● WRITTEN TASK 1: From the forum post on listing every possible match of a regex in PHP, reproduce word for word the part that opens with the words containing "Ideally, there’d be" and closes with "library/tool already exists?".
● WRITTEN TASK 2: Select each line of the rows that contains the word "otwórz", and copy those lines out.
===== TEXT BLOCK =====
There are quite a few questions on SO asking about how to parse a regex pattern and output all possible matches to that pattern. For some reason, though, every single one of them I can find (1, 2, 3, 4, 5, 6, 7, probably more) are either for Java or some variety of C (and just one for JavaScript), and I currently need to do this in PHP.
I’ve Googled to my heart’s (dis)content, but whatever I do, pretty much the only thing that Google gives me is links to the docs for preg_match() and pages about how to use regex, which is the opposite of what I want here.
My regex patterns are all very simple and guaranteed to be finite; the only syntax used is:
[] for character classes
() for subgroups (capturing not required)
| (pipe) for alternative matches within subgroups
? for zero-or-one matches
So an example might be [ct]hun(k|der)(s|ed|ing)? to match all possible forms of the verbs chunk, thunk, chunder and thunder, for a total of sixteen permutations.
Ideally, there’d be a library or tool for PHP which will iterate through (finite) regex patterns and output all possible matches, all ready to go. Does anyone know if such a library/tool already exists?
If not, what is an optimised way to approach making one? This answer for JavaScript is the closest I’ve been able to find to something I should be able to adapt, but unfortunately I just can’t wrap my head around how it actually works, which makes adapting it more tricky. Plus there may well be better ways of doing it in PHP anyway. Some logical pointers as to how the task would best be broken down would be greatly appreciated.
===== WORKING DATA =====
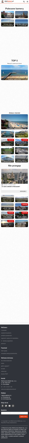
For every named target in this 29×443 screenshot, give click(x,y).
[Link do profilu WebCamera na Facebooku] (2, 405)
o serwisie (3, 330)
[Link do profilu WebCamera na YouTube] (9, 405)
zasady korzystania (6, 333)
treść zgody (4, 351)
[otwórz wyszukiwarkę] (24, 1)
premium (3, 343)
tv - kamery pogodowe (7, 341)
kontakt (3, 368)
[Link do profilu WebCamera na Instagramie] (13, 405)
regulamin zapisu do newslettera (9, 338)
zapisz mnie (23, 416)
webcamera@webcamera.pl (8, 389)
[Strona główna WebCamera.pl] (7, 1)
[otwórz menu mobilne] (27, 1)
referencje (3, 371)
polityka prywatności (6, 335)
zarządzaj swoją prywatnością (9, 353)
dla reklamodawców (6, 361)
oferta (2, 363)
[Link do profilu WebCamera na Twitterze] (6, 405)
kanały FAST (4, 374)
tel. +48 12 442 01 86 (6, 387)
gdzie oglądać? (5, 366)
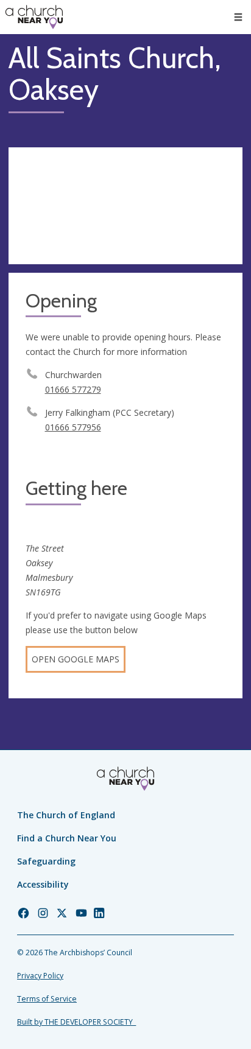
=====
● EXPECTED ANSWER 1:
Ideally, there’d be a library or tool for PHP which will iterate through (finite) regex patterns and output all possible matches, all ready to go. Does anyone know if such a library/tool already exists?

● EXPECTED ANSWER 2:
[otwórz wyszukiwarkę] (24, 1)
[otwórz menu mobilne] (27, 1)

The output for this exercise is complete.